Text ::
+++
# Sport and Dynamic settings?



## Nyxx (May 1, 2012)

A few questions as I cannot find the answers in the manual. Forgive me if I missed them.

In Dynamic/sport I love the exhaust farts and the drive put it's a waste of time to go that way to drive to work.

Is it sport or Dynamic that gives the exhaust farts or do you need both on?

If the answer to that is dynamic? If I go into "individual" will "engine sound" =dynamic make the farts?

I drive in comfort to go to work as its stop-start 50% of the time. But would like to hear the exhaust notes if possible now and then to bring a smile to my face.

Next question.
If I drop it into S does it put the car into Dynamic driving or do you need to select Dynamic also to get the full on sports drive?

I did look when I just dropped it into S but it looked like I was still in comfort. So I am presuming I have to manually select Dynamic as well if I want full sports mode. Is that right or wrong?


----------



## Rev (Nov 17, 2015)

Sports mode on the gearbox can be selected with just the gear lever, so you can use it in any drive select mode. Dynamic includes the gearbox set to sport. But you can always select dynamic and just pull the gearstick back and the gearbox will go into normal mode.

I don't know about the farts, I always have individual selected with the engine sound in dynamic, but they happen when not in sports mode in the gearbox.
+++
Actions to take ::
[a] In the forum thread about Sport and Dynamic settings, which drive mode does Nyxx use for the commute to work?
[b] Write the next part of the forum thread about Sport and Dynamic settings, picking up after its last post.
+++
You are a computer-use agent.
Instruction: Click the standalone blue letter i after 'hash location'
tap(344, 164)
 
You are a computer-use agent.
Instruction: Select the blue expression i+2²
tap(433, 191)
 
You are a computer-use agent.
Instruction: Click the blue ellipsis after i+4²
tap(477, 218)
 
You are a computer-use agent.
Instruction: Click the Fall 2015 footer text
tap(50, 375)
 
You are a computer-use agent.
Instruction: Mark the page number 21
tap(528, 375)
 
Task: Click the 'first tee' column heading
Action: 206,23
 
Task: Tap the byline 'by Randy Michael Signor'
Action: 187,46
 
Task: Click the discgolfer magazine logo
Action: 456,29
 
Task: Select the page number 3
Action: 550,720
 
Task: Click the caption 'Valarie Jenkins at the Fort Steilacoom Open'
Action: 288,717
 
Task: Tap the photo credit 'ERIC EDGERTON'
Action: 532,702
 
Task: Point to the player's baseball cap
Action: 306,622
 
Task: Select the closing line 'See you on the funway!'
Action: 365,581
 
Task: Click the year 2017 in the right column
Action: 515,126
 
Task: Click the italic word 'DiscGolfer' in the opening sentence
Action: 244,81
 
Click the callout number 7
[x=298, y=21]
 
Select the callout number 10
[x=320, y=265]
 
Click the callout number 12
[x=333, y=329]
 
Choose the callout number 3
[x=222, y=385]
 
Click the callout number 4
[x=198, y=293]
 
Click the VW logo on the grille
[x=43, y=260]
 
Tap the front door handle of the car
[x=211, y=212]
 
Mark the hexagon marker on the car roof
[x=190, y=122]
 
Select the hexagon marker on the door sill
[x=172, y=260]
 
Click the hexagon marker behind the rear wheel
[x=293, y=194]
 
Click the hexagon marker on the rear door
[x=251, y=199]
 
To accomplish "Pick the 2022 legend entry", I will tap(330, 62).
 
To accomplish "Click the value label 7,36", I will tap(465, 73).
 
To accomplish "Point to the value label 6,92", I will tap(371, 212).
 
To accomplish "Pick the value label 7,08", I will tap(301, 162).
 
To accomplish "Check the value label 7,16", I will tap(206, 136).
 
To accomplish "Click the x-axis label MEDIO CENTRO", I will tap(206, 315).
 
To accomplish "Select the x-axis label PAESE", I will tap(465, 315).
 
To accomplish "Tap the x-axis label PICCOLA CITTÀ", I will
+++
Written answers ::
[a] Comfort.

[b]
If you want the farts and comfort mode, I guess, try it and see if it happens.. I can't remember  But you can always just use individual mode and set the engine sound to dynamic, and everything else to comfort.


----------



## noname (Aug 20, 2015)

farts come from the stronic..in dynamic, the engine unit allows a bit more of them but all depends from the revs you change gear


----------



## EvilTed (Feb 5, 2016)

Dynamic is a whole set of vehicle settings including exhaust, gearbox , throttle response, suspension etc etc
D or S on the gearbox just tunes the S-tronic response and gear change threshold
Exhaust farts happen when the car is in any setting that allows it to get to the red line before a change.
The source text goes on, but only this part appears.